** Opening Task data block **

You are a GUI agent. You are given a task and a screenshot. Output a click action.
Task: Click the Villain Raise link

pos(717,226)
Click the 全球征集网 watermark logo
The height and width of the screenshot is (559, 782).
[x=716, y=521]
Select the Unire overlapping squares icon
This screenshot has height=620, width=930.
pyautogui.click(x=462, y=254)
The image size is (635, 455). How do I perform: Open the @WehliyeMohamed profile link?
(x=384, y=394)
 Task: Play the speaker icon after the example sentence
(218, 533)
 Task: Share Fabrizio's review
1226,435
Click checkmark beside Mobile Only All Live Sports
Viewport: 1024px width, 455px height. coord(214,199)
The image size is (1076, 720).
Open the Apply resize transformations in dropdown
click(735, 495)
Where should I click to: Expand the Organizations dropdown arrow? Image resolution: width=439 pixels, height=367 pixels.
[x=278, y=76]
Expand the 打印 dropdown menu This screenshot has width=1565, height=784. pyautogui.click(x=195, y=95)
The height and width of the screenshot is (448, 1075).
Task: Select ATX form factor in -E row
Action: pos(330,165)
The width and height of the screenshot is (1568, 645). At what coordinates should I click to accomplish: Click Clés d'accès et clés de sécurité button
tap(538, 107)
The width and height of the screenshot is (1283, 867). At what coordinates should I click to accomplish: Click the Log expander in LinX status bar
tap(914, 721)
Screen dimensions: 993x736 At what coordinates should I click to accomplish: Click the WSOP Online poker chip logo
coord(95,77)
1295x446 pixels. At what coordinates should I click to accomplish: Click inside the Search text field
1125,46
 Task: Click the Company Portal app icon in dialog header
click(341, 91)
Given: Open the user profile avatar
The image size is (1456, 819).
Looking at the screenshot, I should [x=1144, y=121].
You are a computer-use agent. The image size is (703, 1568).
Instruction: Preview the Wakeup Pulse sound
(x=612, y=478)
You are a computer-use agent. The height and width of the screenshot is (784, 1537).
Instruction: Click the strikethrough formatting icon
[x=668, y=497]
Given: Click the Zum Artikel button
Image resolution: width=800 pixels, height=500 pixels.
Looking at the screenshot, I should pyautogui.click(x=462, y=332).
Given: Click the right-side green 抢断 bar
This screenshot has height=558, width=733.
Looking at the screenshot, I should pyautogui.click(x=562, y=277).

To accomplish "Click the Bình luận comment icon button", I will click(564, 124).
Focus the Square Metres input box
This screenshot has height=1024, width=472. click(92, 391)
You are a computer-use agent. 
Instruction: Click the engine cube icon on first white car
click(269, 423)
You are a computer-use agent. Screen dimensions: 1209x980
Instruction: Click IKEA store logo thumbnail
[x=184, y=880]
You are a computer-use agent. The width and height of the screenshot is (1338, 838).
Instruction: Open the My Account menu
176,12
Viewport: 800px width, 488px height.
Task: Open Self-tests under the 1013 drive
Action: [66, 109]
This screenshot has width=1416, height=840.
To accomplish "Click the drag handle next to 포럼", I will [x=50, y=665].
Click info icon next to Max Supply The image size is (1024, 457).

** Closing Task data block **

» To do
From the listing above, copy every line where the string "agent" is found.

» Response
You are a GUI agent. You are given a task and a screenshot. Output a click action.
You are a computer-use agent. The image size is (703, 1568).
You are a computer-use agent. The height and width of the screenshot is (784, 1537).
You are a computer-use agent. 
You are a computer-use agent. Screen dimensions: 1209x980
You are a computer-use agent. The width and height of the screenshot is (1338, 838).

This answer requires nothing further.